My pulse pounded in my ears.
“Say it,” I said.
Anxio’s eyes softened, not with pity, but with something closer to sorrow.
“You did not awaken with the Light because you were chosen by chance,” he said.
The torches flickered low.
“You did not carry it from birth as a miracle.”
The Light inside my chest stirred uneasily.
“Gemma,” he said, voice barely above a whisper now, “you have the Light because of me.”
The words struck harder than any blast.
“No,” I said immediately, though I did not know what I was denying.
“Yes.”
He lifted a trembling hand and placed it gently against his own chest.
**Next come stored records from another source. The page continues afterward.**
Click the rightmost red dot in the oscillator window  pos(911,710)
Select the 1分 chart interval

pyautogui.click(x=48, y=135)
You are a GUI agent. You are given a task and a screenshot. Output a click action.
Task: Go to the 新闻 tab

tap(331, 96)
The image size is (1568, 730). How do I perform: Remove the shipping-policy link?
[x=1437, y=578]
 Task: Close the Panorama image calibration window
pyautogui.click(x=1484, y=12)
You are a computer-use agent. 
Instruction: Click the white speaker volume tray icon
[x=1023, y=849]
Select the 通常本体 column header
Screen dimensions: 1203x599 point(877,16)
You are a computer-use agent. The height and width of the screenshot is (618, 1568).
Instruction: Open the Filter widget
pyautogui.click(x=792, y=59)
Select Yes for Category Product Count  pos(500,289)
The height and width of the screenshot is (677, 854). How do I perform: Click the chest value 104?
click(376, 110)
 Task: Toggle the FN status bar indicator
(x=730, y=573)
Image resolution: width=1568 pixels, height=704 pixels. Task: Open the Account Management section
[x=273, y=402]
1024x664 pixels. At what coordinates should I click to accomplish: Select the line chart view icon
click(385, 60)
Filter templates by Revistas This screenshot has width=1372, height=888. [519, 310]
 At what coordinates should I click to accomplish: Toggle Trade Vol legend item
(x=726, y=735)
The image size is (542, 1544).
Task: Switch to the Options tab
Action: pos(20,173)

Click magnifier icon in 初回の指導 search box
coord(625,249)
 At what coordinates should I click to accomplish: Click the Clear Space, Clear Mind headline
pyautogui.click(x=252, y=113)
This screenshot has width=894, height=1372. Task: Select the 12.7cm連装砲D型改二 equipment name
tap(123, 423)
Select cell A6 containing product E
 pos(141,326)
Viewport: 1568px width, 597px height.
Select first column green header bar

“The Light does not scatter randomly across the world. It flows from a source. It radiates outward. It threads itself into those who can hold it.”
My breath came shallow.
“You are not born with it,” he continued. “You are linked to it.”
“To you?” I asked, the word catching in my throat.
“To me.”
Silence settled between us.
The tremor in my chest was no longer anticipation before violence. It was something deeper. Something foundational shifting.
“That’s not possible,” I said. “I’ve had it as long as I can remember. Before I ever saw you. Before I knew my name.”
Anxio’s expression did not change.
“Distance does not sever a root,” he replied. “You felt it because it was already reaching for you.”
The cave felt colder.
“If you are the source,” I whispered, “Why are you like this?”
Anxio held my gaze.
“That,” he said quietly, “is why you are here.”